Lehman Brothers Holdings Inc.’s creditors dropped a legal action against U.S. Treasury Secretary Timothy Geithner after he agreed to answer questions in writing about the defunct investment bank’s failure.
Lehman’s committee of creditors asked a judge in February to force Geithner to give a deposition in Lehman’s lawsuit against JPMorgan Chase & Co., which alleged the bank siphoned $8.6 billion out of Lehman during the 2008 credit crisis, helping to cause its collapse. A U.S. district judge in Washington closed the case today after creditors agreed to end their action, according to a federal court filing.
Geithner was president of the Federal Reserve Bank of New York when Lehman collapsed. He held discussions in the week before the bankruptcy filing with Richard Fuld and James Dimon, Lehman’s and JPMorgan’s chief executive officers, on the collateral that JPMorgan was demanding for its loans, according to creditors’ court filings. He also met with Dimon and Henry Paulson, then U.S. Treasury Secretary, to discuss “concerns” that Dimon was using the crisis to strengthen JPMorgan at Lehman’s expense, creditors said.

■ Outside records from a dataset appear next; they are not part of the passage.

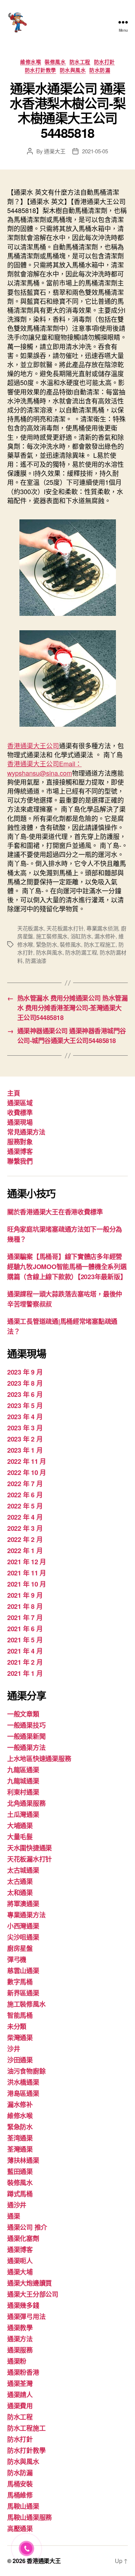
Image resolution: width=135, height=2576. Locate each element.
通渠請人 (20, 2394)
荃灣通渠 (20, 2149)
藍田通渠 (20, 2171)
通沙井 (16, 2205)
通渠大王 (54, 151)
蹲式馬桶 (20, 2193)
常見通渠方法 (26, 1132)
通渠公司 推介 (27, 2227)
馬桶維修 (20, 2495)
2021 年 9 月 (24, 1595)
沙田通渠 (20, 2060)
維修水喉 (30, 62)
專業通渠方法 (26, 1914)
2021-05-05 (95, 151)
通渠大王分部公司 (32, 2294)
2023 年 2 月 (24, 1439)
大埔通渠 (20, 1825)
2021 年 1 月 (24, 1673)
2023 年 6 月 (24, 1394)
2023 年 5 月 (24, 1405)
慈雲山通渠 (23, 1970)
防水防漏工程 (81, 952)
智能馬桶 (20, 2015)
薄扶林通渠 (23, 2160)
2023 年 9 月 (24, 1372)
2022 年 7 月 (24, 1483)
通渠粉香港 (23, 2372)
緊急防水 (46, 944)
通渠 (13, 2216)
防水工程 (79, 62)
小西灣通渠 (23, 1926)
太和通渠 (20, 1892)
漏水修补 (105, 936)
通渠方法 (20, 2338)
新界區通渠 (23, 1993)
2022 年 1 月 (24, 1550)
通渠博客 (19, 1151)
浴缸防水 (81, 936)
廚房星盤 (20, 1948)
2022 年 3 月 (24, 1528)
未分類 (16, 2026)
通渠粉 (16, 2361)
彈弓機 (16, 1959)
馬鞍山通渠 (23, 2506)
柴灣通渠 (20, 2037)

The Treasury wouldn’t let Geithner answer creditors’ questions in person, saying he had spoken publicly about the firm’s collapse “on multiple occasions before Congress and other government bodies,” and would supplement previous help provided to Lehman by responding in writing.
Geithner responded in writing to questions by the creditors and New York-based JPMorgan on April 30. Creditors have no more questions for him, they said in a court filing.

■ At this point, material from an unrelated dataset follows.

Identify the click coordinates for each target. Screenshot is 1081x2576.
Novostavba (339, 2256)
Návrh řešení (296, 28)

Joseph Evangelisti, a JPMorgan spokesman, declined to comment on the bank’s questions to Geithner.
JPMorgan, the biggest U.S. bank, has returned $699 million to Lehman, which still demands the rest of the $8.6 billion. Along with the lawsuit, they are fighting over $6.3 billion in claims that the bank filed against the defunct firm.
JPMorgan, which lent $70 billion to Lehman’s brokerage around the time of the 2008 bankruptcy, sued Lehman back after the $8.6 billion suit, alleging the company defrauded its lender into making the loan.
Lehman filed the biggest bankruptcy in U.S. history in 2008, listing $613 billion in debt. It is selling assets to pay creditors after officially exiting bankruptcy court this year.
The main case is In re Lehman Brothers Holdings Inc., 08-13555, U.S. Bankruptcy Court, Southern District of New York (Manhattan). The Geithner action is Official Committee of Unsecured Creditors of Lehman v. Geithner, 12-mc-00098, U.S. District Court, District of Columbia (Washington). The JPMorgan lawsuit is Lehman Brothers Holdings Inc. v. JPMorgan Chase Bank NA, 10-03266, U.S. Bankruptcy Court, Southern District of New York (Manhattan).